* [Exercise goal] The expected output is a copy of every line in the records with the string "agent".

(Stored data)
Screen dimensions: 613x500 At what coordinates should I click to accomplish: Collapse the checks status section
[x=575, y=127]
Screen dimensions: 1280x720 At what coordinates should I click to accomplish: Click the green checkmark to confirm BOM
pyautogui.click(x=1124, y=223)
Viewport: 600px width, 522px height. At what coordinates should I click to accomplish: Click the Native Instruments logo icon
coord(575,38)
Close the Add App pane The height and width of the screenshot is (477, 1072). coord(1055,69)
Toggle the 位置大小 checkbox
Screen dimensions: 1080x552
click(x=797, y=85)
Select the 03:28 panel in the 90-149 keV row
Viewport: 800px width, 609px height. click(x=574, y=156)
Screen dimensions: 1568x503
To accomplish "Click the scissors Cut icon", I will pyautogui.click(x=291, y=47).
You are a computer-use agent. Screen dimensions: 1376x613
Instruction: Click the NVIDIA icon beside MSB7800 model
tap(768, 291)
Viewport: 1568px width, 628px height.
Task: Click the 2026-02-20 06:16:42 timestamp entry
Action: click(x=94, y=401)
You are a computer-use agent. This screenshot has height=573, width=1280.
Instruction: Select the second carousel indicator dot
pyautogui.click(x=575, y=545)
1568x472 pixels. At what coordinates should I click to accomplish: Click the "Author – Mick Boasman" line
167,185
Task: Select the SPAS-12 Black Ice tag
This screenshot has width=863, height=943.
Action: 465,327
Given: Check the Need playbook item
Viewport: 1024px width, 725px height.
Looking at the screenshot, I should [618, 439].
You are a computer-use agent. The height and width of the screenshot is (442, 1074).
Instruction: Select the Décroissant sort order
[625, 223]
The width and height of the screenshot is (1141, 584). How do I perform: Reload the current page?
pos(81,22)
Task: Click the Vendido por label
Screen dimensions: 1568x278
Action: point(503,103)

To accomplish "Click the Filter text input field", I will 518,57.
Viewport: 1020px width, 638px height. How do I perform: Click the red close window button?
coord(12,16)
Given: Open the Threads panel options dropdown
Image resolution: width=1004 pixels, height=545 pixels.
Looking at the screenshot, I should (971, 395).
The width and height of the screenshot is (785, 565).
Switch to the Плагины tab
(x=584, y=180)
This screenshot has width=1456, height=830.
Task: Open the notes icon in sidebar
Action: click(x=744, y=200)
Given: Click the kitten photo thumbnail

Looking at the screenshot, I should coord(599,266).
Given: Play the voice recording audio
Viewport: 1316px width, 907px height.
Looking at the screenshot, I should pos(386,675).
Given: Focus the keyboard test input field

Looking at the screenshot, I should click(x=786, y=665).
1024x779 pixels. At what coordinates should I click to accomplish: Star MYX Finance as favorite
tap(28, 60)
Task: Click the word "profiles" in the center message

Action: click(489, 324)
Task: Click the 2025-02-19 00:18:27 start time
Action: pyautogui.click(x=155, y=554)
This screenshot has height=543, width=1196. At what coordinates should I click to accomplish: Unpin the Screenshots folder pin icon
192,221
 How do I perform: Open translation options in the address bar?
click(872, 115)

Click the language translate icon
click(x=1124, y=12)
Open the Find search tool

* [Your solution]
You are a computer-use agent. Screen dimensions: 1376x613
You are a computer-use agent. This screenshot has height=573, width=1280.
You are a computer-use agent. The height and width of the screenshot is (442, 1074).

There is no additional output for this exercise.